In our diverse and multilingual world, languages are a source of cultural wealth. Shaped by the places in which they are rooted, the world’s minority languages encode valuable knowledge systems related to people’s cultural adaptation to the local landscapes. Intimately connected to ecological diversity, these diverse local languages are storehouses of taxonomies and environmental knowledge accumulated over generations. Language extinction can also lead to the disappearance of ancient spiritual traditions. Practices once performed in the language might no longer exist the same way as before, and therefore language maintenance is also necessary to keep spiritual traditions intact.
5. Indigenous language activists and professional language allies often toil in obscurity, for little or no pay.
Indigenous language activists are speakers who spearhead local efforts to conserve their languages. They may be involved in teaching children and adults to speak the language, recording the elders’ knowledge, organizing workshops, cultural events, etc. They are often under-recognized by their community, and depending on the circumstances, they work for little to no pay. Of course, there are also many communities out there where the language activists and educators are well compensated for their efforts, so it really depends on the local situation. Language activism is a full-time job. If the activists are toiling with no wages, they deserve to be compensated.
Professional languages allies are usually researchers, linguists and other media or NGO professionals who use their skills and background to assist activists in conserving their languages. In many cases, these people are also volunteering their time, and not being paid for the time they put into the language projects. Securing funding for language documentation projects is very difficult and can be problematic since it can't be guaranteed from year to year.
4. Language documentation is tedious but fascinating work.
A proper scientific documentation of a language takes many years to accomplish and the best documentation projects involve meaningful collaboration with fluent speakers and other concerned members of the community. The process is always further enhanced when there is participation from multiple trained linguists who each can contribute their expertise.
3. Language revitalization programs are life-long projects.
Doing a language revitalization project is not just a summertime internship project. True revitalization is only possible with long-term commitment from speakers, educators and language activists within the community. Linguists don't save or maintain indigenous languages, and there is no simple path to revitalization for communities.
2. The Internet is not killing minority languages.

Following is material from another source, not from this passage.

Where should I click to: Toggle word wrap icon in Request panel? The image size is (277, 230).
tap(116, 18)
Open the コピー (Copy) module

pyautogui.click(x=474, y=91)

There is a popular misconception that the Internet, as a powerful tentacle of globalization, is contributing to the demise of minority languages. However, the opposite is true. The Internet provides an unprecedented opportunity for minority voices to be heard, thanks to citizen media. Furthermore, online language-learning tools not only help create visibility for minority languages on the Web, but also help speakers share their knowledge and maintain networks over large distances.
1. Digital technology will never replace a living community of speakers, but it can help preserve and teach languages, as well as connect speakers.
Innovations in audio and video recording technology help preserve recordings, can serve as a learning aid, and connect people to other speakers of their language who may not live in the same location. Endangered language communities can now create virtual spaces where speakers can go to listen to their language, no matter where they are in the world. Apps, social networks, blogs and language forums are a great tool for enhancing and facilitating communication, but of course cannot and do not replace the speakers themselves.